1
Убедив домашних выдуманной несуразной чепухой о школьных лагерях, мы с другом срываемся, как с головокружительного обрыва, в необъятные пространства стальных параллельных линий, которые, конечно, сходятся только в бесконечности.
Ощущения стремительного полёта и – убегающая, недосягаемая бесконечность горизонта, которую любопытный зрачок стремится защемить, но, прихватив его, никак не может удержать – восторг незабываем!
Тогда, наверное, и поселилась в моём друге, и стала сосать грудь лягушка-путешественница, которая и меня иногда чмокала мокрыми холодными губами.
Эта жаба захватывала когтистыми лапками сердце, и оно начинало стонать, беспокойно заманивая туда, в недостижимое и неясное за отодвигающимся горизонтом пространство, где шла такая красивая, такая непохожая на нашу жизнь.
Но всё, кроме стремительно убегающего горизонта, когда-нибудь да кончается.
Кончилось и наше детство, а с ним и летящие пространства, озираемые с покатых и неустойчивых крыш громыхающих на стыках вагонов. Надо было строить свою жизнь.
Нам так понравилось слово «строить», что мы, как-то вдруг, оба очутились в строительном тресте – я в бригаде монтажников, а Валёк подался к бетонщикам, там платили «поболе», но надо было и вкалывать тоже «поболе».
У бетонщиков расценки шли по кубам, а у нас, монтажников, по тоннам. Попробуй, посчитай, сколько тонн ушло железа в сварных конструкциях, когда они уже смонтированы!

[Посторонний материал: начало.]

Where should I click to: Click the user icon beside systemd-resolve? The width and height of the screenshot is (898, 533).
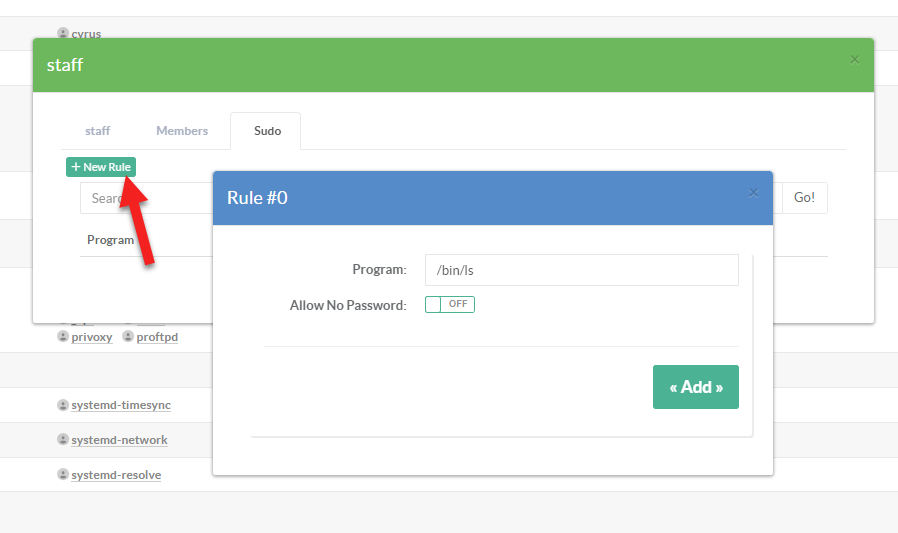(63, 474)
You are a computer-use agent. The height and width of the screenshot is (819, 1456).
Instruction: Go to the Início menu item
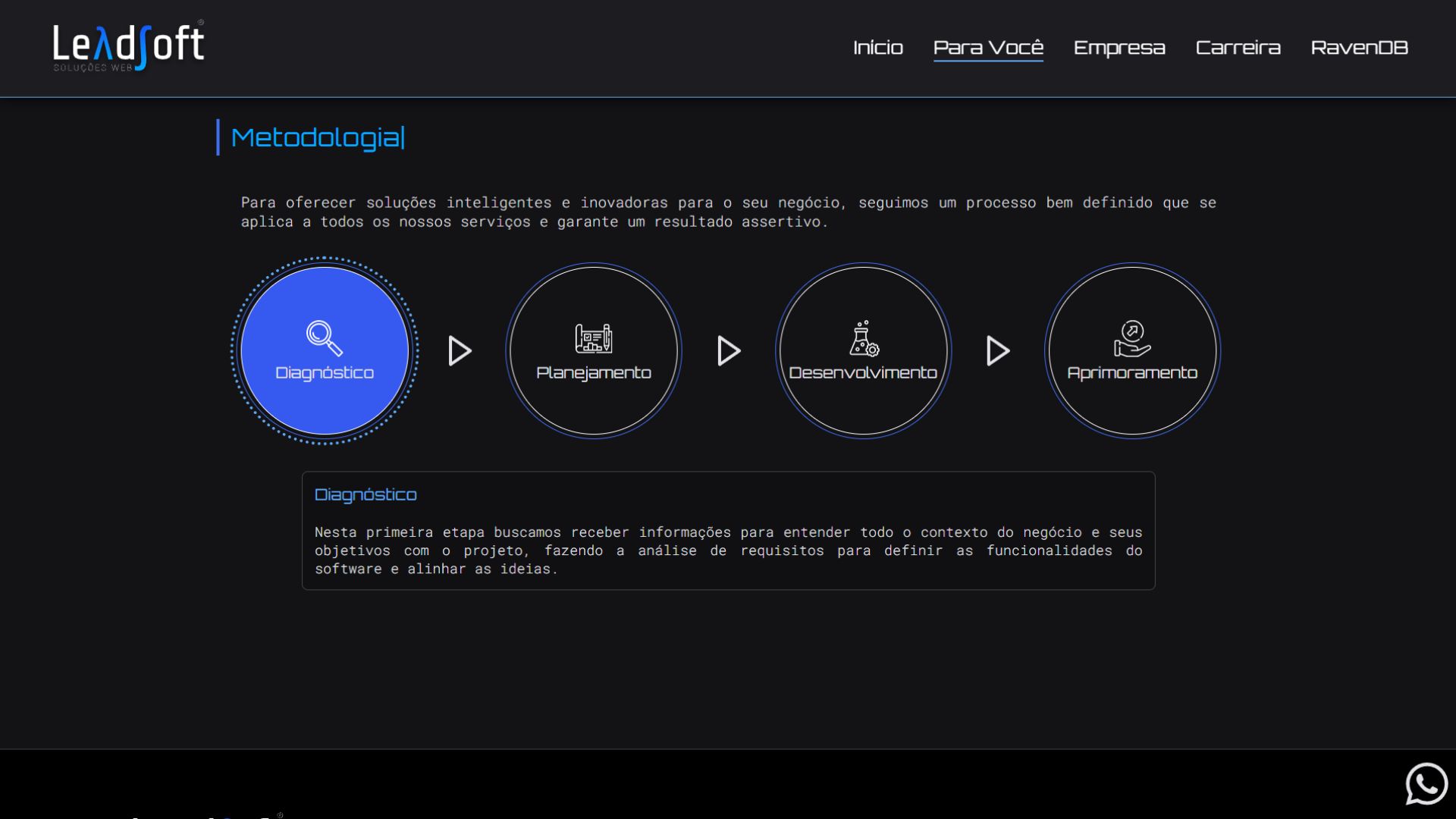[878, 48]

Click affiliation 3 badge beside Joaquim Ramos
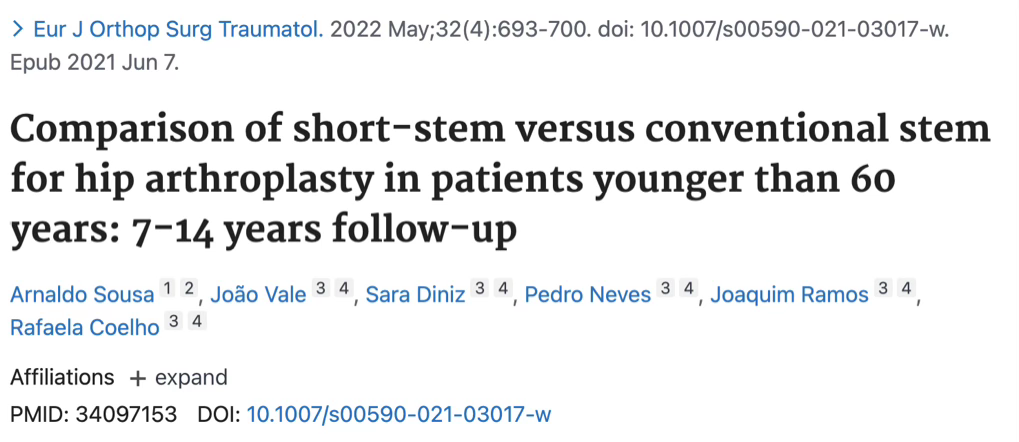(x=882, y=289)
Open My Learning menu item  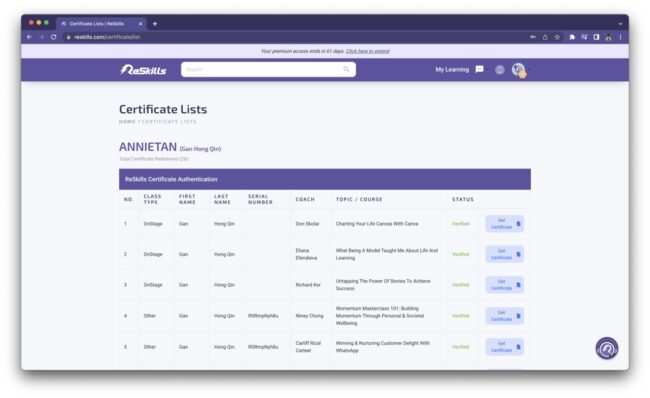point(452,70)
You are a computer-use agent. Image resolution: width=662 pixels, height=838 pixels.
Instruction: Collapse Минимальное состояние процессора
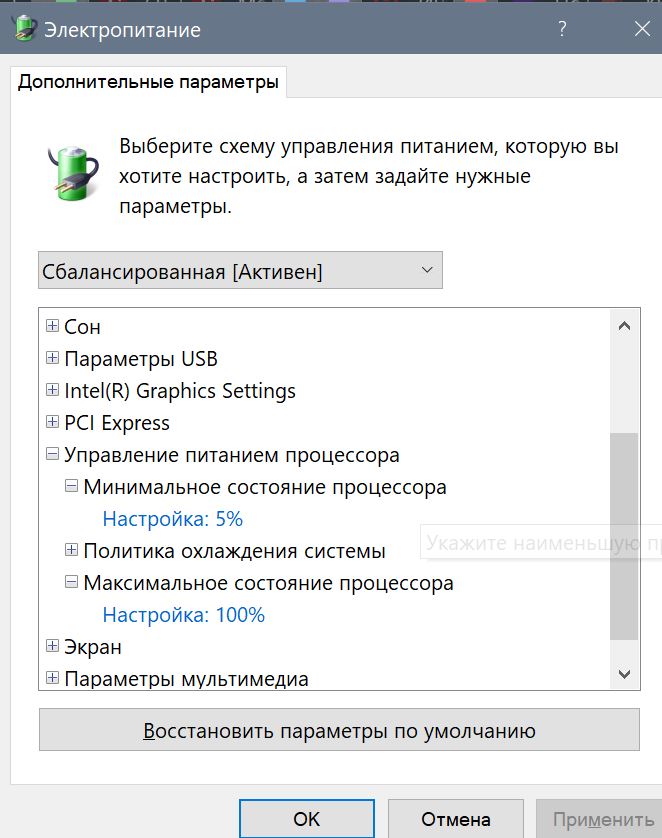tap(71, 487)
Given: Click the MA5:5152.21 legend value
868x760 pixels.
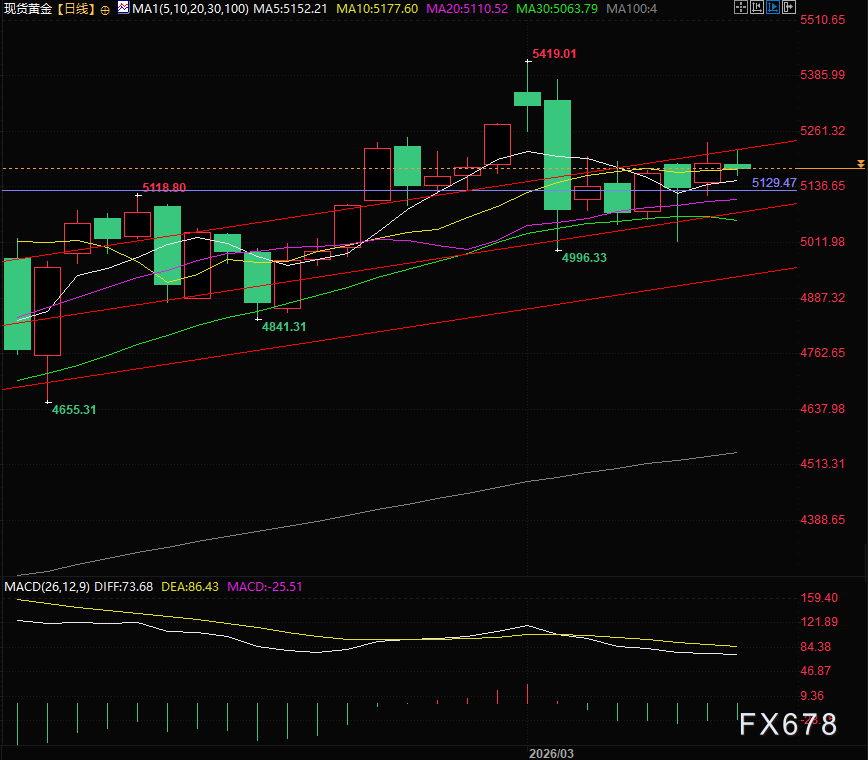Looking at the screenshot, I should 290,9.
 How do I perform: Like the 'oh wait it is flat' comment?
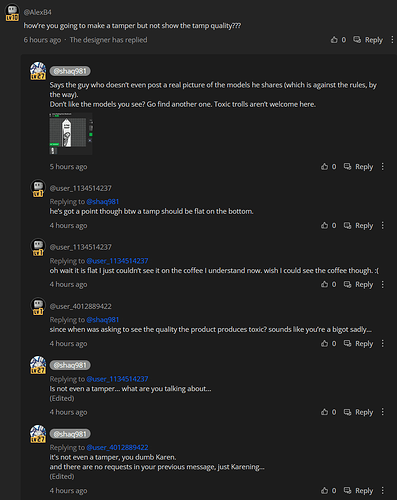click(324, 285)

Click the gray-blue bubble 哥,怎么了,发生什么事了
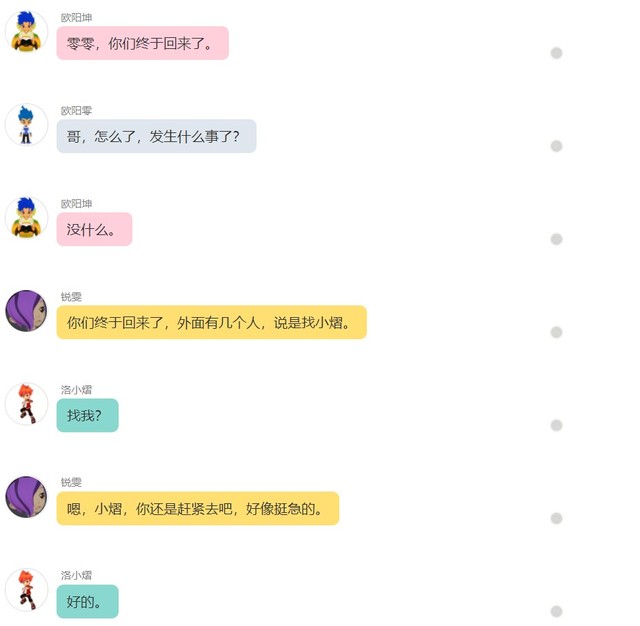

На монтаже, на воздухе, работа сварщика не пыльная: сиди себе на верхотуре, как дятел, и лови электродом дугу вольтову, швы прошивай. Такая работа мне нравилась, и стала основной в моей хлопотливой жизни.
– Спина как ломит… Ага! – сказал однажды Валёк, стягивая с ноги антивибрационный ботинок на толстенной каучуковой подошве.
Такую обувь тогда выдавали бетонщикам от вибрационных сотрясений. Бахилы крепкие, тяжёлые, правда, но ходишь в них мягко, как по ковру персидскому.
Мой друг запустил ботинком в шевелящийся в углу комок газеты со следами вчерашнего ужина – столовские пирожки с мясом, – и отвалился на подушку, усиленно дымя сигаретой.
Мыши нас особенно не досаждали, пообвыклись. Всё, что можно было съесть, мы съедали сами, оставляя им одни обёртки.
Ветер, прижатый дверным косяком к барачному полу, пытаясь вырваться через разбитое окно наружу, жалобно поскуливал, как щенок, которому нечаянно наступили на хвост.
Тоска собачья! Ни денег, ни вина! И до получки ещё дней десять…
– Работа и раб – однокоренные слова, – философствовал Валёк, тыча недокуренную сигарету в плохо оштукатуренную известковым раствором стенку. Сигарета, сморщившись, гаснет, рассыпая на пол красноватые в вечерних сумерках искры.
Валёк кладёт окурок в консервную банку – такой «бычок», или «охнарик» по-нашему, ещё сгодиться.
Курить он начал по-настоящему лет в девять-десять, когда одно время жил у бабушки, которая подторговывала махоркой, неимоверно злющей, совсем как наш участковый милиционер.
Валёк, при всей своей расточительности, к сигаретам относился бережливо. И без курева страдал неимоверно, стреляя направо и налево «табачок-крепочёк».
– Учиться давай! Диплом получим, а то здесь, кроме ордена Сутулова, ничего не заслужишь – констатировал мой друг, отворачиваясь к стенке. – Свет вырубай! Спать надо!
В школе Валёк отличался крайней степенью дерзости, но учился хорошо. Троек не имел, а к пятёрке относился пренебрежительно, да ему их и не ставили. При любом отличном ответе больше четырёх баллов он никогда не получал.
И вот теперь в нём снова заговорила, после угробистой смены, запоздалая тяга к знаниям.
В то время у нас в городе был только один институт, и тот педагогический. А какие из нас с другом педагоги? Самих бы кто воспитал…
– Давай учиться, – говорю я без энтузиазма.